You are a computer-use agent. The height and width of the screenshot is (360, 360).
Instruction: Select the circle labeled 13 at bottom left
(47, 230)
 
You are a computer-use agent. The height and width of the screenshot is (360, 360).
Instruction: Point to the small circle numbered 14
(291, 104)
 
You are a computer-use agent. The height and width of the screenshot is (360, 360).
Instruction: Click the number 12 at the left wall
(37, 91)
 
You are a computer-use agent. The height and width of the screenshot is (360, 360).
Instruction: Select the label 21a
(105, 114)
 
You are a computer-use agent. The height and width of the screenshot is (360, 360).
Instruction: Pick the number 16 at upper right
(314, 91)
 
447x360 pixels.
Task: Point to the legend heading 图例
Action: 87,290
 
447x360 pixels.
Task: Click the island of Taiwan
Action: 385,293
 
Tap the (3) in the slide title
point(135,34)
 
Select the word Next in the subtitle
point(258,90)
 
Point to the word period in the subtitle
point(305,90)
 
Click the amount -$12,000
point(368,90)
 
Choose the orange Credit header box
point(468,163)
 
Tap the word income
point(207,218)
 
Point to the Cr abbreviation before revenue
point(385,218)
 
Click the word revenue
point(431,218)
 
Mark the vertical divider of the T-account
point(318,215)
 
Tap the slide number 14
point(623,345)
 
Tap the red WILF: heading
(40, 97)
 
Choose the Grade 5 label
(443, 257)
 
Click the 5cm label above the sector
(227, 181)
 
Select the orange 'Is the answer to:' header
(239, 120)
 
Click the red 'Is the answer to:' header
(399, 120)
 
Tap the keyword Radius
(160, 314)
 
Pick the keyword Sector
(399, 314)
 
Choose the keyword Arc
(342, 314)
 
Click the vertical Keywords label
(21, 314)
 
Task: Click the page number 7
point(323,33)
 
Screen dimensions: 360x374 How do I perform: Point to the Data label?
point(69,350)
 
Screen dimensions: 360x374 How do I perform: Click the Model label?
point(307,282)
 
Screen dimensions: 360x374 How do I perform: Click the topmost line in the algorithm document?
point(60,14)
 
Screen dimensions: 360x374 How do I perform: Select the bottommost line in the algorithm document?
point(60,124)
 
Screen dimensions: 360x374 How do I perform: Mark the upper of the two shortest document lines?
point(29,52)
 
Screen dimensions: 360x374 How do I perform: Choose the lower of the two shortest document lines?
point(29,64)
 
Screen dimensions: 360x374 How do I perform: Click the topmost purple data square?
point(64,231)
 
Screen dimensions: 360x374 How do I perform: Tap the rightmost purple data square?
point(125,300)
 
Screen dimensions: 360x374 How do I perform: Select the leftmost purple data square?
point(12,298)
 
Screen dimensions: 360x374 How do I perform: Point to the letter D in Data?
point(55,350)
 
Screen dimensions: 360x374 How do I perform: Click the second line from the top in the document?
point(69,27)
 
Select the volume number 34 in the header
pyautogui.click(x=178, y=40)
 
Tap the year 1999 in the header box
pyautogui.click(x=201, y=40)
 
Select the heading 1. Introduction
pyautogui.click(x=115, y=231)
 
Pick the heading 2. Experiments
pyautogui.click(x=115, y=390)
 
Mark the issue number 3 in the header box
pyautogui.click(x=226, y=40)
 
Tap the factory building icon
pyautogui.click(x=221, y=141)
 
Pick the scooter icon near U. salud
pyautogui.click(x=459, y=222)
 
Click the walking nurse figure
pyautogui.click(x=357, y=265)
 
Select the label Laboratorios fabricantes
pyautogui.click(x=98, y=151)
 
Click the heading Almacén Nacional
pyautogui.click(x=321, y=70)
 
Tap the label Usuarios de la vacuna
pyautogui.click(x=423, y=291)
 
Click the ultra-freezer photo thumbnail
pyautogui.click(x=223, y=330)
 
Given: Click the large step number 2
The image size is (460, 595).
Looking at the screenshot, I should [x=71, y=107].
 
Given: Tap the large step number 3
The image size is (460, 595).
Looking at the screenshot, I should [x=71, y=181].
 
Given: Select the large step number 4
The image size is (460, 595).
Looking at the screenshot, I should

* **What you need to do**
Restate every line above from the line containing "topmost purple data square?" through the line containing "pyautogui.click(x=201, y=40)", both included, with the requests unchanged and each coordinate in the answers offset by -117.

* **Response to the exercise**
Screen dimensions: 360x374 How do I perform: Click the topmost purple data square?
point(-53,114)
 
Screen dimensions: 360x374 How do I perform: Tap the rightmost purple data square?
point(8,183)
 
Screen dimensions: 360x374 How do I perform: Select the leftmost purple data square?
point(-105,181)
 
Screen dimensions: 360x374 How do I perform: Point to the letter D in Data?
point(-62,233)
 
Screen dimensions: 360x374 How do I perform: Click the second line from the top in the document?
point(-48,-90)
 
Select the volume number 34 in the header
pyautogui.click(x=61, y=-77)
 
Tap the year 1999 in the header box
pyautogui.click(x=84, y=-77)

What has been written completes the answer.